Separuh dari putaran festival ini, pada umumnya juri mulai lelah dan bosan. Kelompok-kelompok yang pentas pada paruh terakhir festival, bila tidak memiliki tantangan lebih, bisa menguap begitu saja dari pembacaan kritis juri.
Lebih lagi bila pada putaran ini, ada kelompok teater yang tidak mampu membangun standarnya sendiri, berpengaruh pada keseluruhan kualitas festival.
Sebaliknya untuk kelompok teater yang pentas di paruh putaran pertama festival, tidak memiliki kesempatan melihat tantangan di depan.
Saling menonton di FTJ, menyaksikan bagaimana 15 kelompok teater berkarya, sungguh, merupakan cara belajar teater paling langsung.
Terutama belajar untuk berjarak dan keluar dari ruang teater yang sudah rutin digeluti melalui latihan.
Adanya forum diskusi Biografi Penciptaan, juga peluang untuk melacak kembali sebuah penciptaan hiingga digelar di panggung.
Hal yang terasa menghambat untuk melihat FTJ sebagai institut teater di Jakarta, adalah matarantai produksinya masih terbelah antara babak penyisihan yang dikelola di 5 wilayah oleh masing-masing Asosiasi teater, dan final yang dikelola oleh Dewan Kesenian Jakarta.
Mekanisme dua lembaga ini yang berbeda, membuat penyatuan matarantai produksi FTJ sulit dilakukan. Bila hulu-hilir FTJ berada dalam satu rancangan program, FTJ lebih mungkin menjadi institut teater di Jakarta.
Karakter FTJ sebagai lembaga festival berbasis lomba, ikut andil membentuk kualitas karya pada grup-grup yang mengikutinya.
Karena itu pula beberapa pertunjukan sangat penting dilihat sebagai karya on-progress: Castra Mardika (Terdampar), Teater Cahaya (Domba-Domba Revolusi), Unlogic Theatre (Mesin Hamlet), Teater Nusantara (Arung Palaka), Teater Camuss (Mak Comblang), Teater Indonesia (Kisah Cinta Dan Lain-Lain), Teater amatirhujan (Kursi-Kursi) baik untuk FTJ 2020 maupun untuk platfom lain.

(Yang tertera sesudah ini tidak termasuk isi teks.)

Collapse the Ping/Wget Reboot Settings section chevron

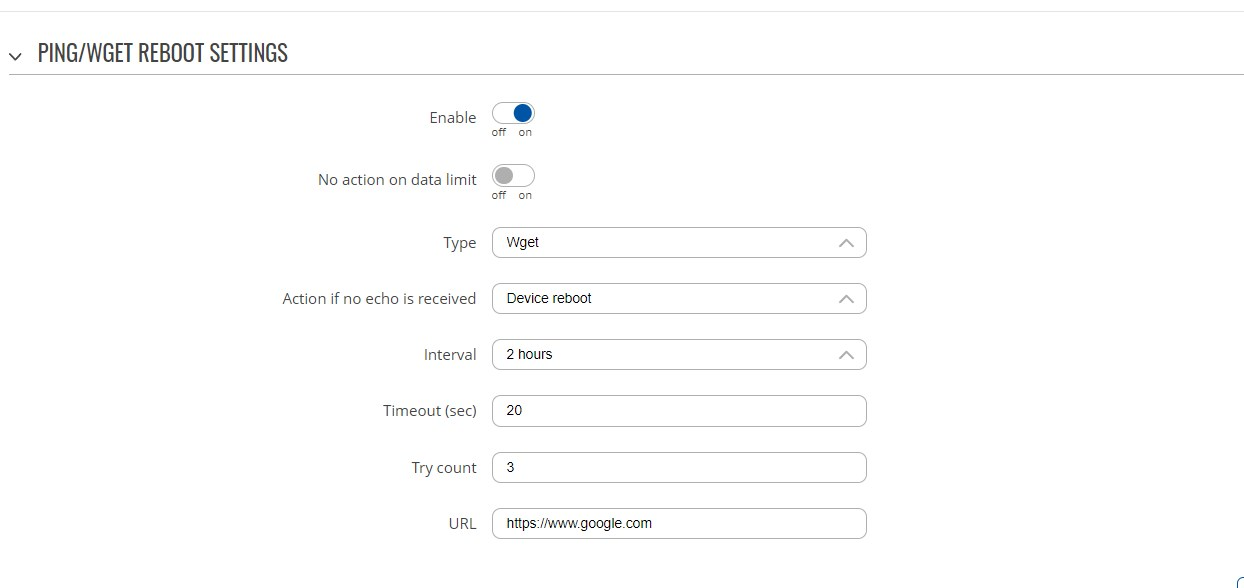pos(15,57)
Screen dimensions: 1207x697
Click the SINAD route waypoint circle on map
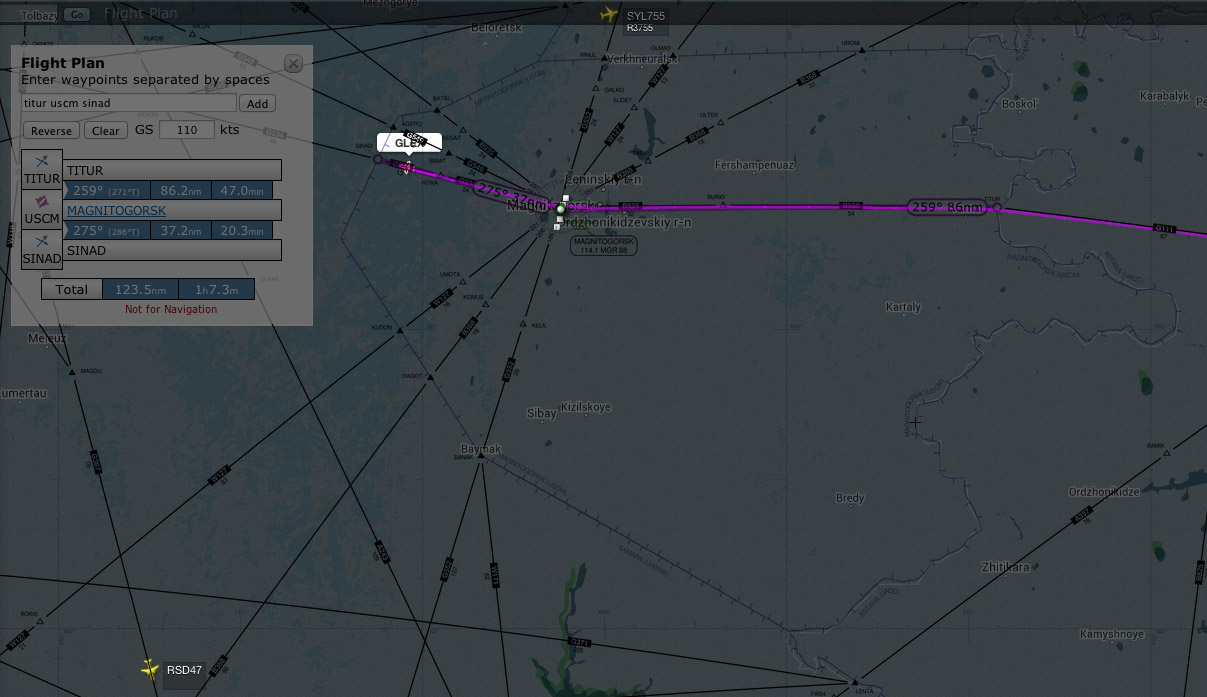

Sementara pada Lab Teater Lumbung yang mementaskan naskah Iwan Simatupang (Bulan Bujur Sangkar), sulit mencari konteks untuk menjawab kenapa harus mementaskan naskah ini.
Naskah yang berbicara eksistensialisme dengan cara berpikir Yunani untuk menemukan yang esensialis, dan menjadi dasar berpikir yang ditolak eksistensialisme (terutama dalam cara berpikir Sartre atas “pengada yang sadar”), membuat naskah ini meragukan sebagai esai filsafat maupun naskah teater.
Batas Generasi
Dalam FTJ 2019, batas generasi antara Orde Baru (yang traumatik dan eksentrik) dan Generasi Milenial (yang biasa, normal dan simpel) kian tegas.
Beberapa forum Biografi Penciptaan belum terjadi kontak langsung untuk saling memahami perbedaan masing-masing agar tidak jadi reposisi yang saling merugikan antar keduanya.
Umumnya generasi yang lebih muda takut menghadapi yang lebih tua, justru karena
konstruksi senioritas yang berlangsung dalam festival ini.
Batas lain yang belum cukup jelas untuk menghadapinya, adalah kelompok-kelompok teater berbasis kampus (karena memang wilayahnya banyak kampus) dengan berbasis sekolah SMA (karena juga wilayahnya lebih banyak sekolah SMA).
Padahal di Jakarta juga ada Festival Teater Pelajar. Kedua perbedaan ini relatif
memperlihatkan tingkat kematangan berbeda dalam mengambil posisi maupun keputusan di atas panggung.
FTJ 2019 memang rame, seru dan lucu.